Djangae Model Fields

ListField / SetField

These allows you to store a list/set of values (strings, floats, integers dates) in a single field. This is often useful when structuring data for a non-relational database. See example usage.

ListField(item_field, **kwargs)

  • item_field: An instance of a Django model field which defines the data type and validation for each item in the list.
  • ordering: A callable which allows the items in the list to be automatically sorted.

SetField(item_field, **kwargs)

  • item_field: An instance of a Django model field which defines the data type and validation for each item in the list.

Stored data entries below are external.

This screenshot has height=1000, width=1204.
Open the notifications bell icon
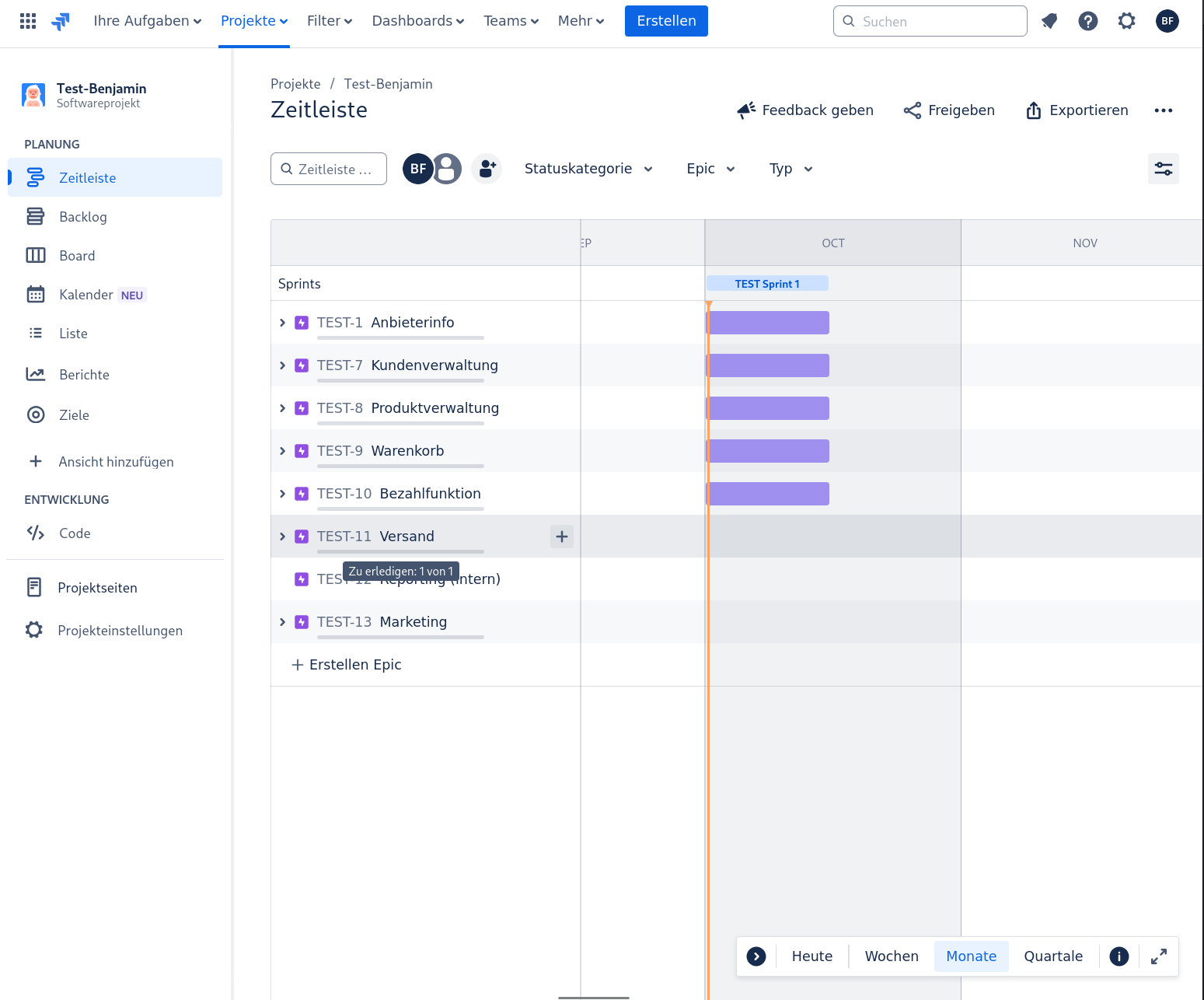pyautogui.click(x=1049, y=21)
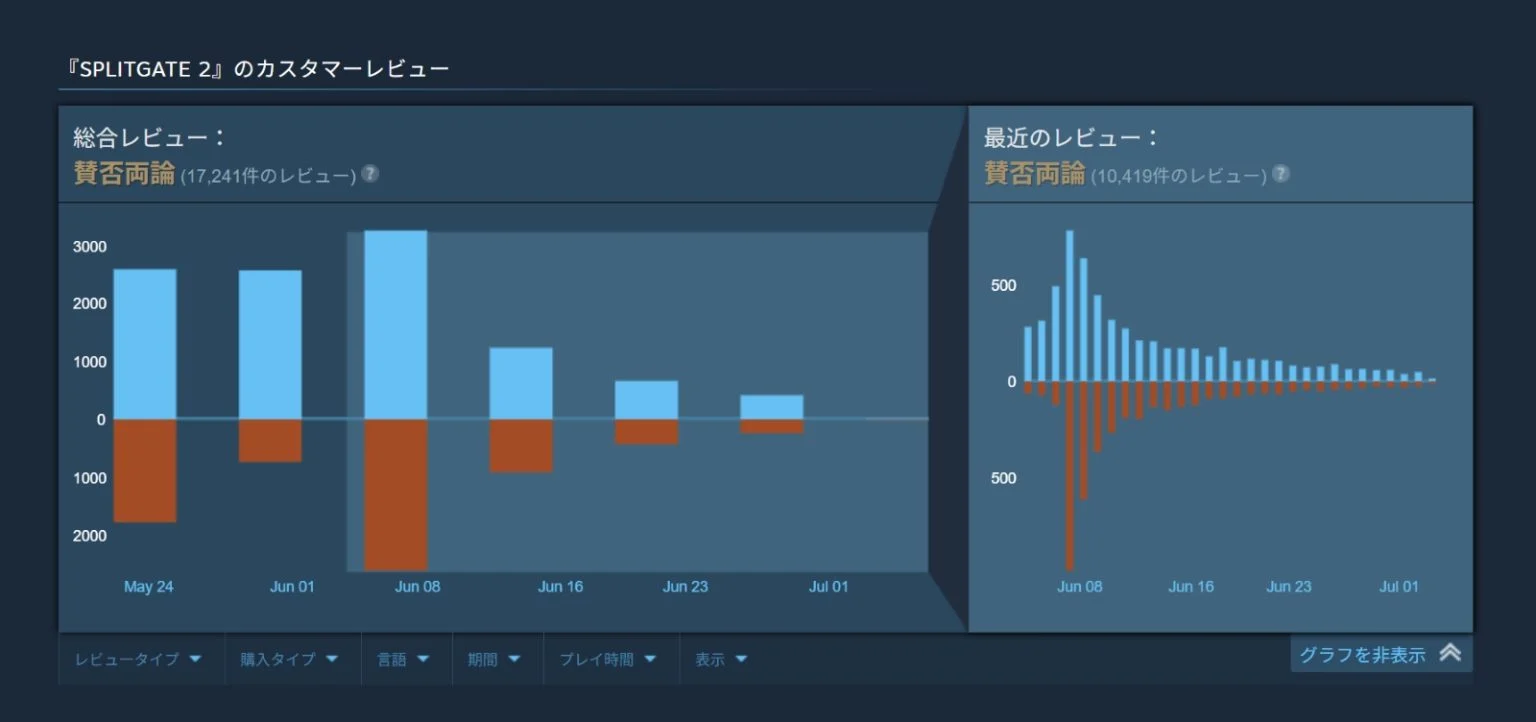The image size is (1536, 722).
Task: Open the 購入タイプ dropdown filter
Action: pos(289,659)
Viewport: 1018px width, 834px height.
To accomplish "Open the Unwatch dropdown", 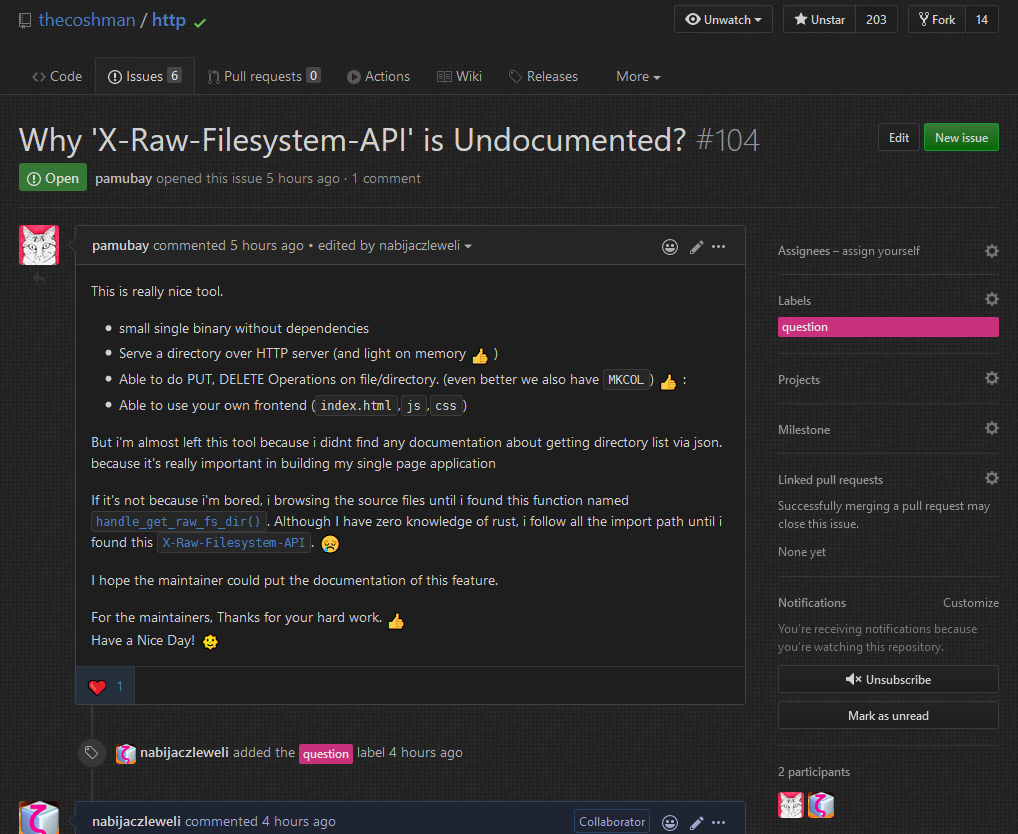I will [723, 19].
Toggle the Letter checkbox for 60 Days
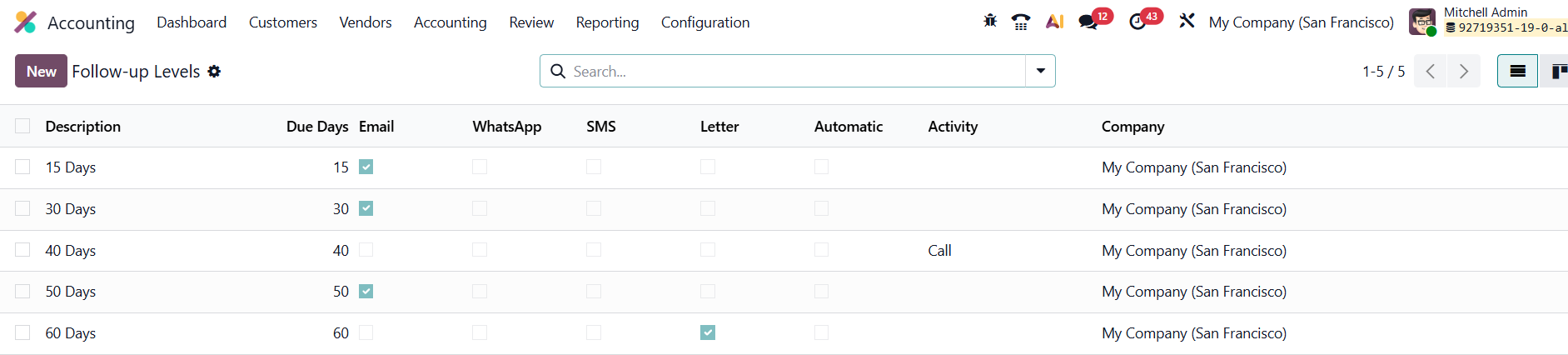The width and height of the screenshot is (1568, 355). point(708,332)
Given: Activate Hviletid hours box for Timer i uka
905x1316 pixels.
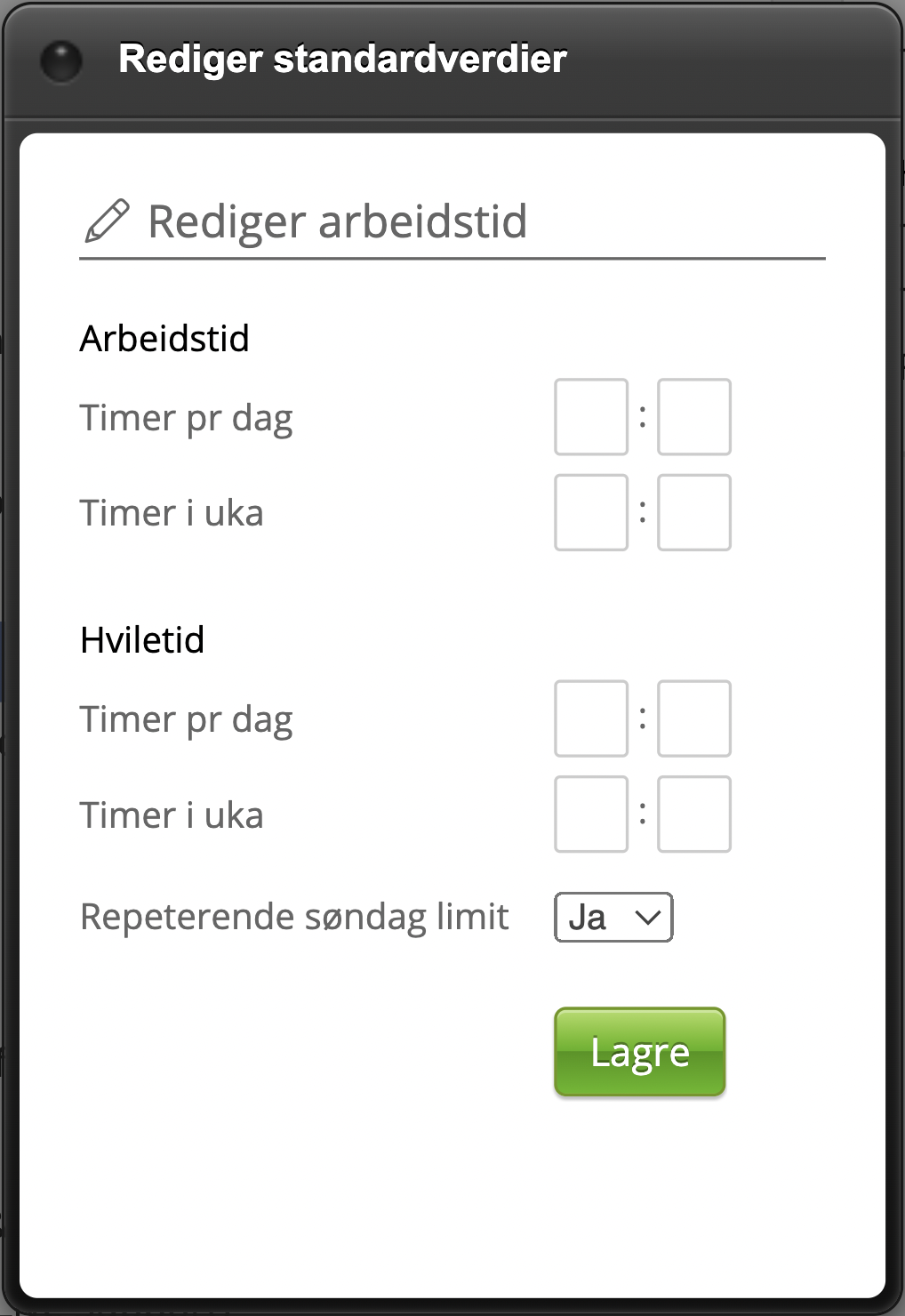Looking at the screenshot, I should pos(591,814).

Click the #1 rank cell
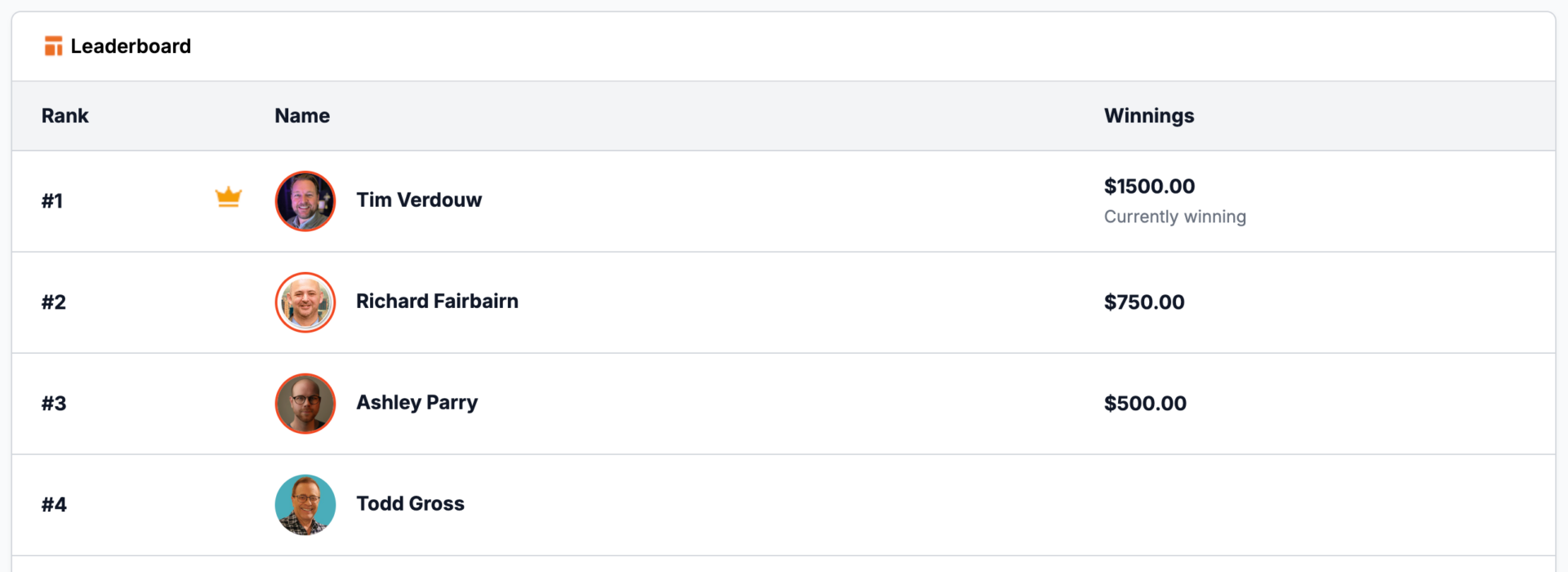pos(52,201)
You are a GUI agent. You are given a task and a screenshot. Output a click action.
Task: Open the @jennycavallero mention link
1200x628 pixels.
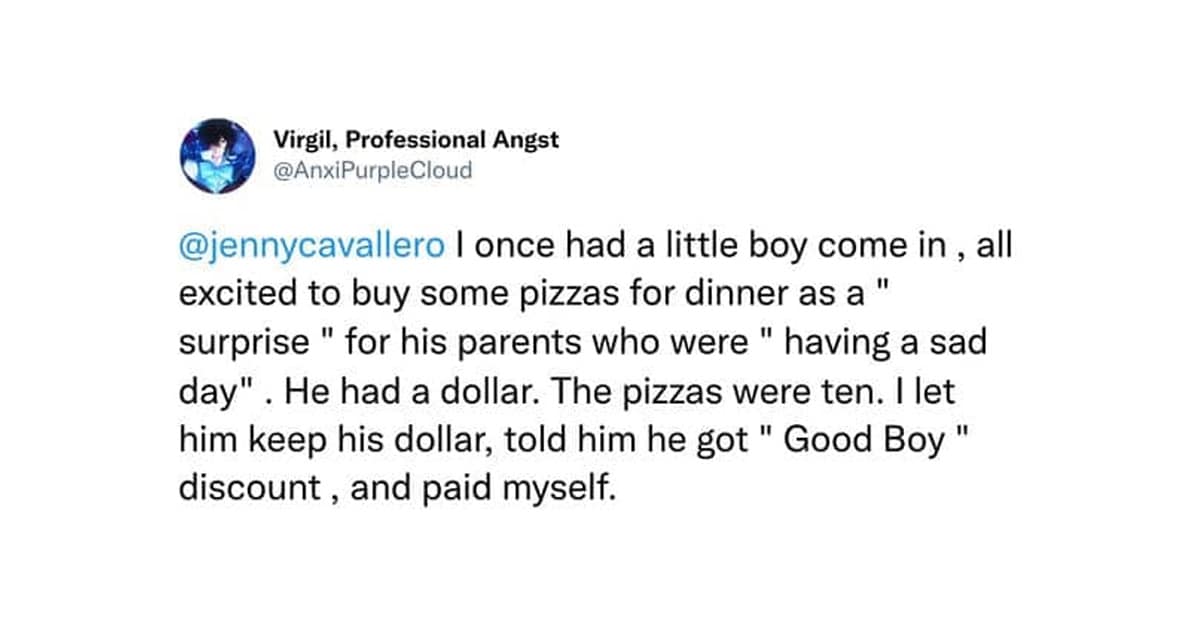coord(310,246)
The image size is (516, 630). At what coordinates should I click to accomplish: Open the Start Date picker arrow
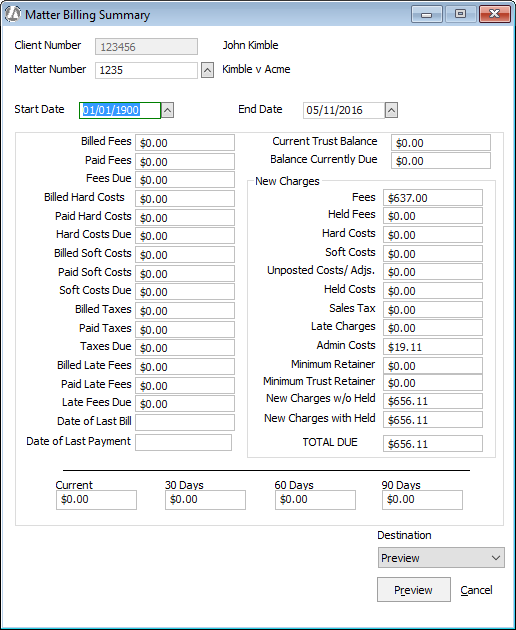[168, 110]

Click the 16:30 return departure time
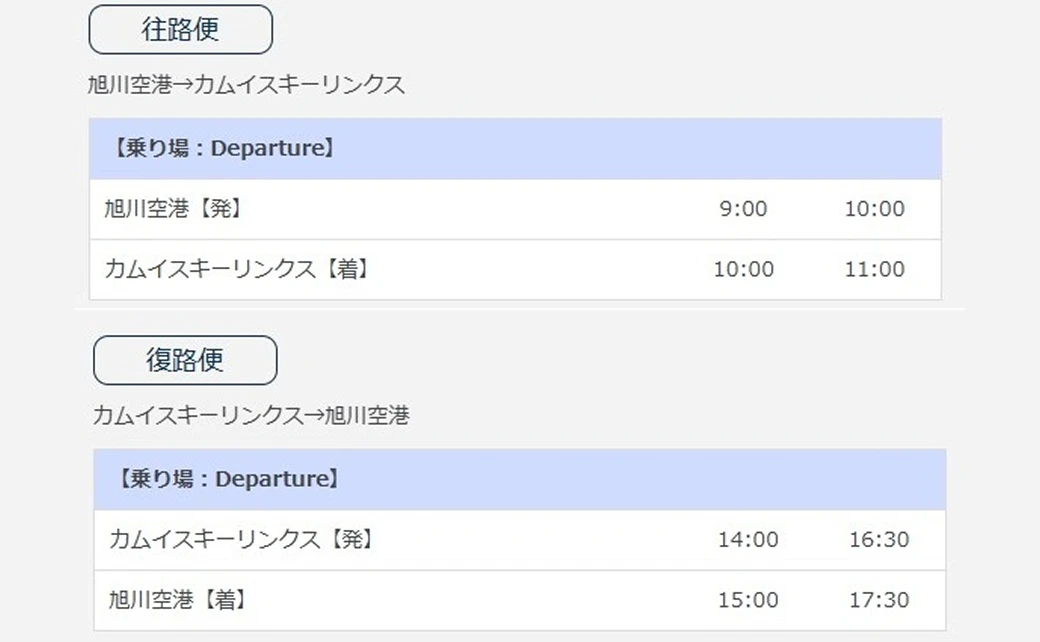click(879, 540)
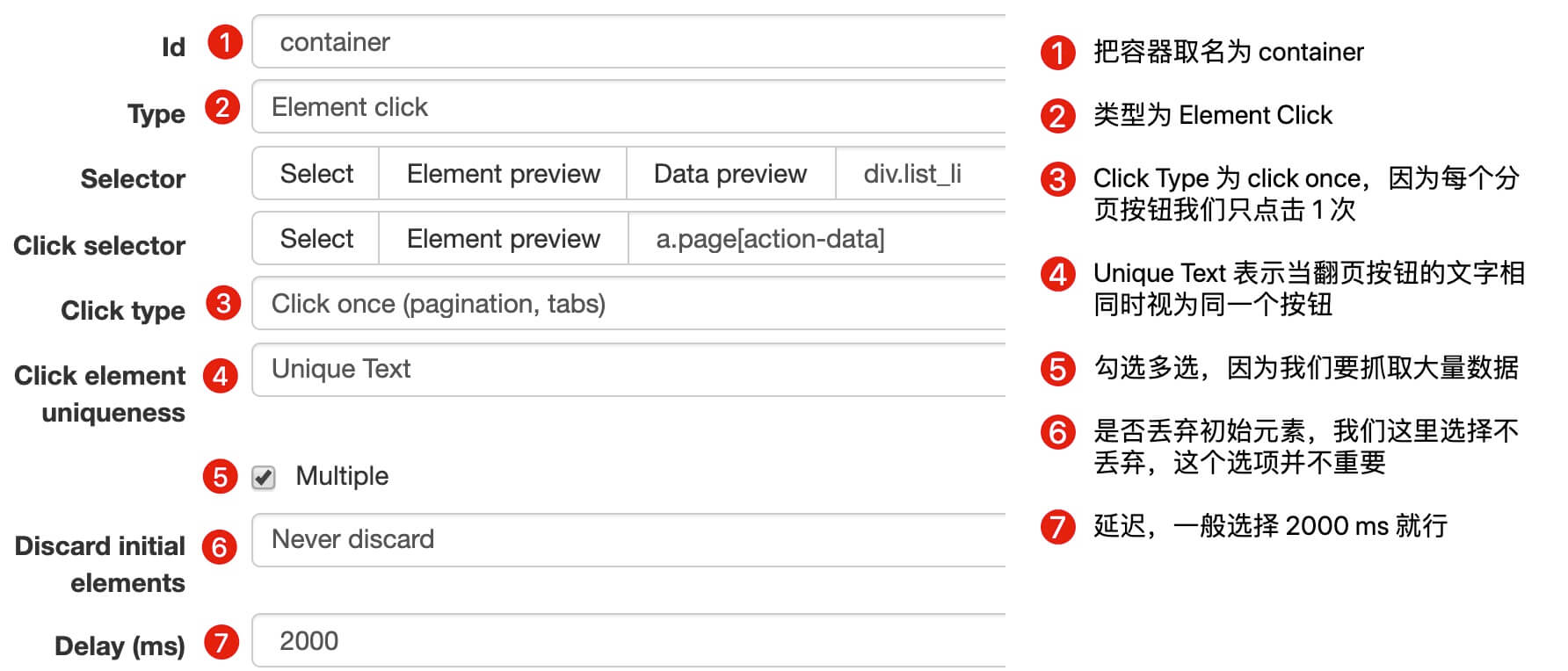Click the Data preview button

click(x=730, y=174)
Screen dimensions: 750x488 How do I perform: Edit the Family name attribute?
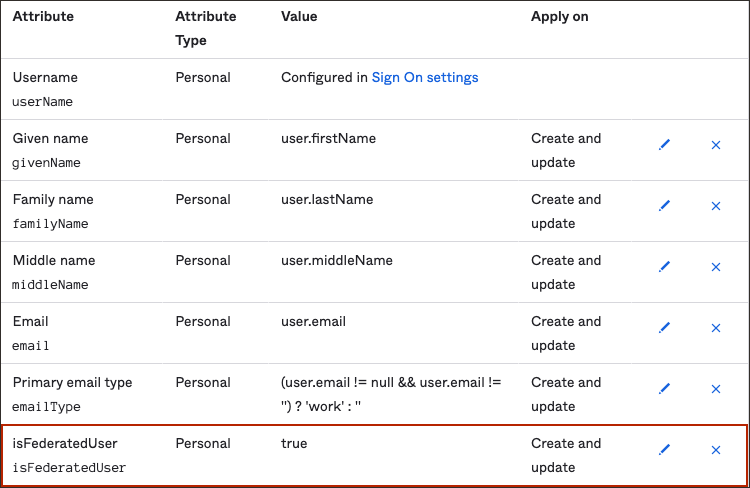point(664,206)
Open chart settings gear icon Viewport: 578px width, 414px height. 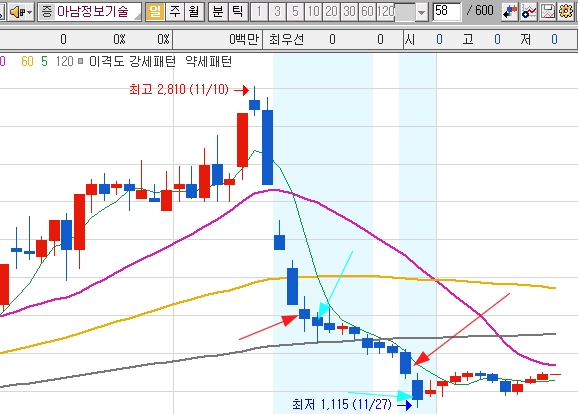coord(566,12)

Both fields also accept the following standard Django model field kwargs:

  • default: works as normal.
  • blank: works as normal.
  • null: this cannot be set to True. The App Engine Datastore does not allow us to differentiate between [] and None, so we stick with the former.
  • validators: works as normal, but note that it's important where you pass this argument; if you pass it to the ListField or SetField then the validators operate on the list/set as a whole, but if you pass it to the nested model field then the validators operate on each individual value.
  • choices: this works as normal, but should be passed to the nested model field, not to the ListField/SetField itself. In a form this results in a multiple select field.
  • unique: works as normal, but note that this relates to the uniqueness across different instances, not uniqueness within the list of values. If you just want to remove duplicates from the list of values in the field then use SetField; setting unique=True will check that no 2 objects contain any of the same values for this field.
  • editable: works as normal.
  • help_text: works as normal.
  • verbose_name: works as normal.
  • max_length: limits the number of items allowed in the list/set. Note that this is separate to any max_length that you might have on the nested item_field.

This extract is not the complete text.